— start of Text passage —

3. Bayesian methods#

We start by introducing Bayesian statistics and the closely related sampling methods, e.g. Markov Chain Monte Carlo (MCMC). We then present Bayesian inference and its applications to regression and classification.

3.1. Bayesian Statistics#

The main ideals upon which Bayesian statistics is founded are:

  • Uncertainty over parameters \(\rightarrow\) treatment as random variables

  • A probability over a parameter essentially expresses a degree of belief

  • Inference over parameters using rules of probability

  • We combine the prior knowledge and the observed data with Bayes’ theorem

Refresher - Bayes’ theorem is given by \(\mathbb{P}(A|B) = \frac{\mathbb{P}(B|A)\mathbb{P}(A)}{\mathbb{P}(B)}\)

So what we are interested in is the posterior distribution over our parameters, which can be found using Bayes’ theorem. While this may at first glance look straightforward, and holds for the unscaled posterior i.e the distribution which has not been normalized by dividing by \(\mathbb{P}(B)\), obtaining the scaled posterior is much much harder due to the difficulty in computing the divisor \(\mathbb{P}(B)\). To evaluate this divisor we often rely on Monte Carlo sampling.

What is a scaled posterior? A scaled posterior is a distribution whose integral over the entire distribution evaluates to 1.

Taking Bayes’ theorem and using the probability theorems in their conditional form, we then obtain the following formula for the posterior density

(3.1)#\[g(\theta | y) = \frac{g(\theta) \times f(y | \theta)}{\int g(\theta) \times f(y | \theta) d\theta},\]

with data \(y\), parameters as random variable \(\theta\), prior \(g(\theta)\), likelihood \(f(y|\theta)\), and posterior \(g(\theta|y)\). If we now seek to compute the denominator (aka evidence), then we have to compute the integral

(3.2)#\[\int f(y|\theta) g(\theta) d\theta.\]

This integration may be very difficult, and is in most practical cases infeasible.

3.1.1. Monte Carlo Integration#

Luckily, we do not necessarily need to compute the denominator, because it is independent of \(\theta\) and thus represents a constant scaling factor not relevant for the shape of the distribution \(g(\theta|y)\). Computational Bayesian statistics relies on Monte Carlo samples from the posterior \(g(\theta | y)\), which does not require knowing the denominator of the posterior.

— end of Text passage —
— start of Stored records —

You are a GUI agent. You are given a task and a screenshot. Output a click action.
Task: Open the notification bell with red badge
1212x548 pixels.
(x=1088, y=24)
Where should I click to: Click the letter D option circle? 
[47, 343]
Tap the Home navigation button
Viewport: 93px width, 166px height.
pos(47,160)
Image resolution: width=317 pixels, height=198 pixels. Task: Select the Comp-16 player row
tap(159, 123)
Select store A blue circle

— end of Stored records —
— start of Stored records —

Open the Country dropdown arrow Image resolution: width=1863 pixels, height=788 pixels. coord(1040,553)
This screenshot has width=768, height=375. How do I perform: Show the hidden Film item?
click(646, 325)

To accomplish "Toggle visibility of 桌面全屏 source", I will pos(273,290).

— end of Stored records —
— start of Stored records —

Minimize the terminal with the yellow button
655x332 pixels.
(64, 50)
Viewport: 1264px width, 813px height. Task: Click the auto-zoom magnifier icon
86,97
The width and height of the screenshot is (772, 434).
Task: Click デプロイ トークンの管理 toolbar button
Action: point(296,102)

— end of Stored records —

Continue the passage on Bayesian methods above, starting right after its last sentence.

What we actually care about is making predictions about the output of a model \(h_{\theta}(x)\), whose parameters \(\theta\) are random variables. Without loss of generality, we can rewrite \(h_{\theta}(x)\) to \(h_x(\theta)\) as a function of the random variable \(\theta\) evaluated at a particular \(x\) (note: we use the following notation interchangably \(h_{\theta}(x)=h_x(\theta)=h(x, \theta)\)). Then the problem can be formulated as the expectation

(3.3)#\[E_{\theta}[h_x(\theta|y)]=\int h_{x}(\theta) g(\theta|y) d\theta.\]

Recall: \(h_x(\theta)=h(x,\theta)\) is the machine learning model with parameters \(\theta\) evaluated at input \(x\). And \(g(\theta|y)\) is the probability density function defining how often \(\theta\) equals a given value. If we have the linear model \(y\approx h(x,\theta) = \theta x\) and the ultimate underlying relationship between \(x\) and \(y\) is \(y=2x\), but our dataset is corrupted with noise, it might make more sense to treat \(\theta\) as, e.g., a Gaussian random variable \(\theta\sim \mathcal{N}\mathcal(\mu,\sigma^2)\). After tuning the parameters \(\mu\) and \(\sigma\) of this distribution, we might get \(\theta\sim \mathcal{N}(2.1,0.1^2)\). Now, to compute the expected value of \(h(x',\theta)\) for a novel input \(x'\) we would have to evaluate the integral in Eq. (3.3).

Note: this integral can be seen as the continuous version of the sum rule of probabilities from the GMM lecture, and integrating out \(\theta\) is called marginalization (more on that in the Gaussian Processes lecture).

To approximate this integral with Monte Carlo sampling techniques, we need to draw samples from the posterior \(g(\theta|y)\). Given enough samples, this process always converges to the true value of the integral according to the Monte Carlo theorem.

The approach consists of the following three steps:

  1. Generate i.i.d. random samples \(\theta^{(i)}, \; i=1,2,...,N\) from the posterior \(g(\theta|y)\).

  2. Evaluate \(h_x^{(i)}=h_x(\theta^{(i)}), \; \forall i\).

  3. Approximate

(3.4)#\[E[h_x(\theta|y)]\approx \frac{1}{N}\sum_{i=1}^{N}h_x^{(i)}.\]

Exercise: approximating \(\pi\)

We know that the area of a circle with radius \(r=1\) is \(A_{circle}=\pi r^2=\pi\), and we also know that the area of the square enclosing this circle is \(A_{square}=(2r)^2=4\). Given the ratio of the areas \(A_{circle}/A_{square}=\pi/4\) and the geometries, estimate \(\pi\).

Solution: Let us look at the top right quadrand of the square. Adapting the three steps above to this use case leads to:

  1. Generate \(N\) i.i.d. samples from the bivariate uniform distribution \(\theta^{(i)}\sim U([0,1]^2)\) representing \(g(\theta|y)\) from above.

  2. Evaluate \(h^{(i)}=\mathbb{1}_{(\theta_1^2+\theta_2^2)<1}(\theta^{(i)}), \; \forall i \in N\), indicating with 1 that a point is contained in the circle, and 0 otherwise.

  3. Approximate \(A_{circle}/A_{square}=\pi/4\) by the expectation of \(h\), i.e.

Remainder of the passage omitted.